El naturalista y escritor Ignacio Abella ha estudiado esta relación entre los árboles y las sociedades en su libro Árboles de Junta y Concejo (Libros del Jata): “Cuando Humboldt estuvo en lo que entonces se llamaba Senegambia relata que encuentra una reunión de la gente del pueblo, una junta de vecinos, dentro de un enorme baobab hueco. Es una imagen perfecta de la unión entre el paisanaje y el paisaje, reflejado por ese árbol totémico. Existen muchos árboles de junta: los olmos, tejos, robles, que están presentes en toda la península. Cada vez que hay que hacer algo importante se recurre a ellos, el árbol del parlamento, de la fiesta, del baile. Eso se ha perdido, aunque queda algún ejemplo: el tejo de San Miguel del Río en Asturias o, naturalmente, el árbol de Gernika, que se han convertido en un símbolo del País Vasco, no solo de Vizcaya. La olma era la gran diosa que estaba en mitad de la plaza, era venerada por los vecinos”. Abella emplea el pasado porque la grafiosis, un hongo, ha matado a la inmensa mayoría de los olmos de Europa y se ha llevado su papel totémico en la plaza de los pueblos (donde se utilizaba sobre todo el femenino para referirse al árbol sagrado).
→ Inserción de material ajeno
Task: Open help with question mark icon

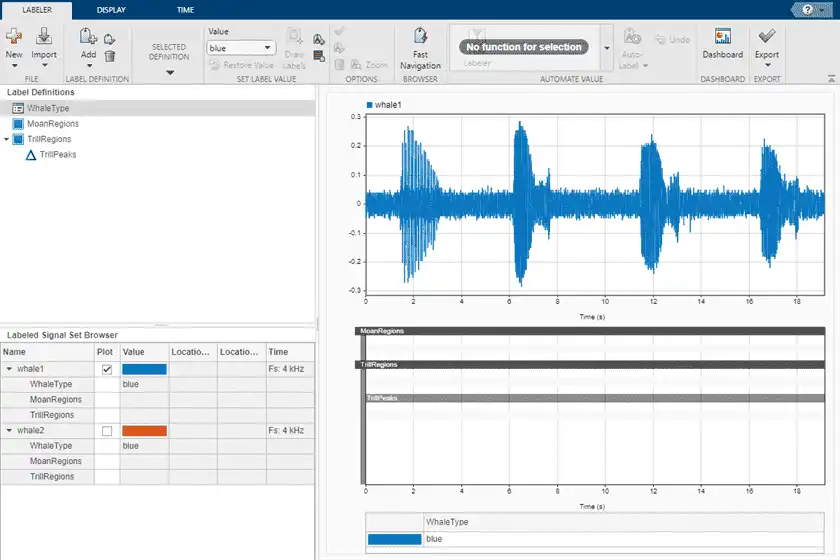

La medievalista del Consejo Superior de Investigaciones Científicas (CSIC), Ana Rodríguez, recuerda también “el árbol en Runnymede bajo el cual Juan sin Tierra fue obligado por los nobles ingleses a firmar la Magna Carta en 1215”, un árbol que todavía vive en la ribera del Támesis y que puede tener entre 1.400 y 2.500 años. “En 2015 se conmemoró aquel hecho instalando un árbol en la muestra anual de la Royal Horticultural Society en Londres, patrocinada por Amnistía Internacional. Diseñado por Frederic Whyte, celebraba la historia de los derechos humanos. Como se explica en la instalación, un árbol solitario representa el tejo bajo el cual se firmó la Magna Carta en Runnymede en 1215. Cinco cipreses representan los textos que proceden de la Magna Carta: la Declaración de Derechos de 1689, el Acta de Abolición de la Esclavitud (1833), la declaración Universal de los Derechos Humanos (1948), descrita por Eleanor Roosvelt como la Magna Carta para toda la humanidad, la Convención Europea de Derechos Humanos (1955) y el Acta de Derechos Humanos de Inglaterra de 1988”.
Pese a que los árboles siguen marcando el paisaje en las grandes ciudades, el jardinero paisajista e investigador botánico en obras de arte Eduardo Barba, que ha publicado recientemente El jardín del Prado (Espasa), cree que “muchas sociedades se han desligado de la función social de los árboles”. “El árbol como punto vertebrador se mantiene en aquellas sociedades que tienen un contacto más cercano con la naturaleza. Se trata de árboles que conservan un manto protector. En culturas que están muy ligadas a la tierra, el árbol sigue siendo un símbolo de fuerza, de libertad, de paz”.